* Start *

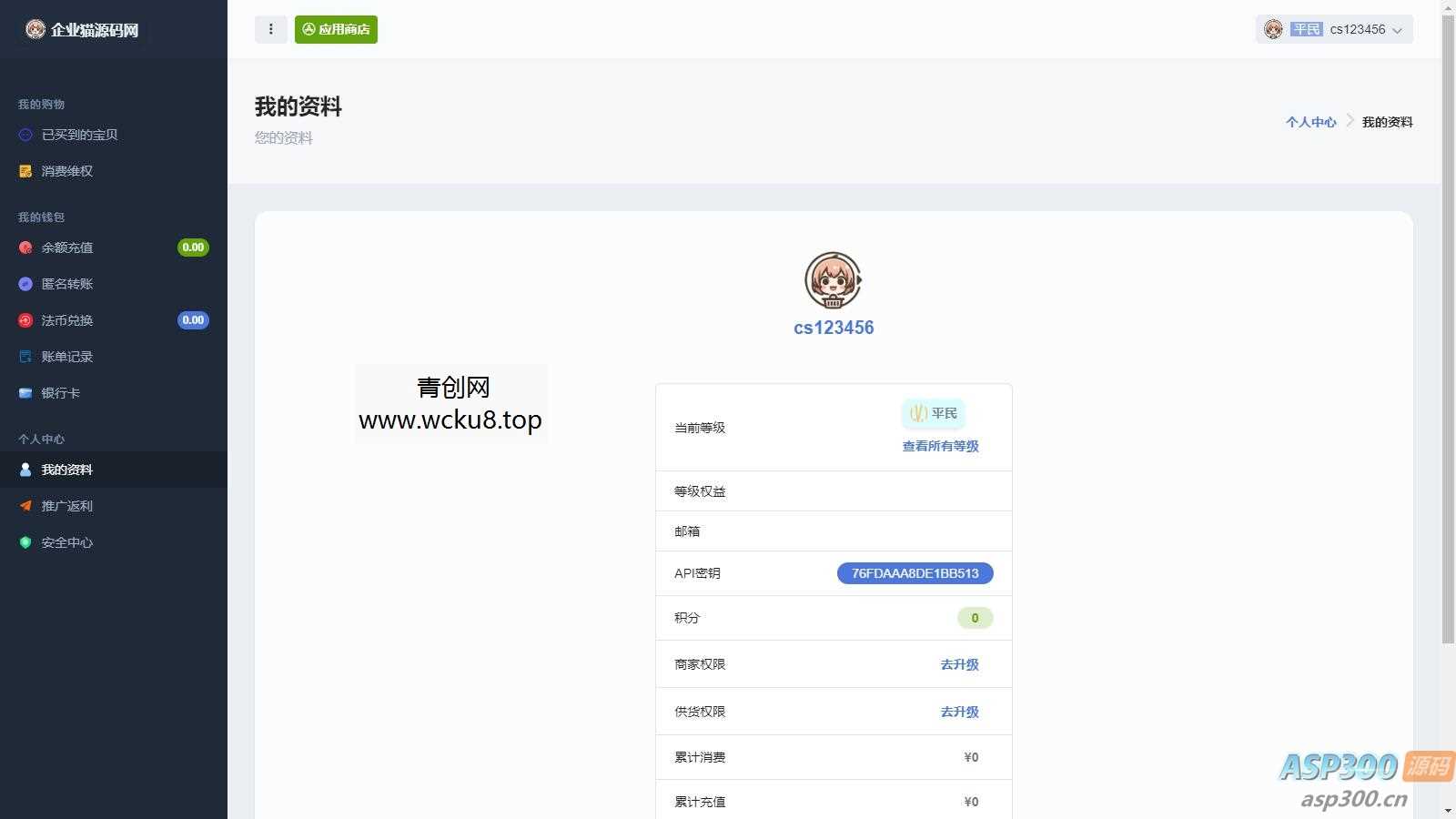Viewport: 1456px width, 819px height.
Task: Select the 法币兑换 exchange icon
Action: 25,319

* End *
* Start *

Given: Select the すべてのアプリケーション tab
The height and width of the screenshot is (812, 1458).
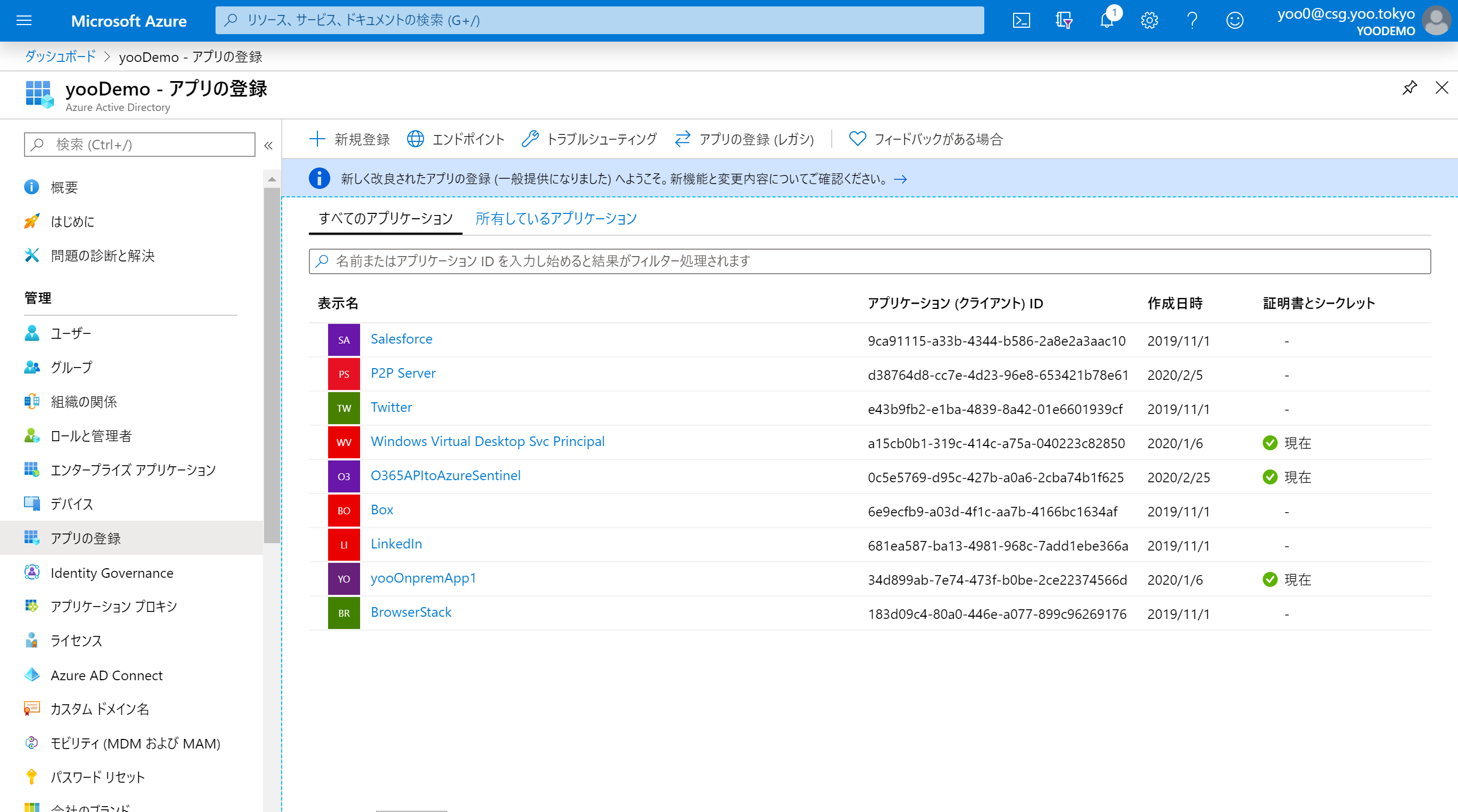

* End *

→ **Task to complete**
Rewrite the rows from the line with "Viewport: 1456px width, 819px height." to the line with "Action: 25,319", changing "icon" to "button" and keeping everything else the same. Leave the pictures out.

→ **The response**
Viewport: 1456px width, 819px height.
Task: Select the 法币兑换 exchange button
Action: 25,319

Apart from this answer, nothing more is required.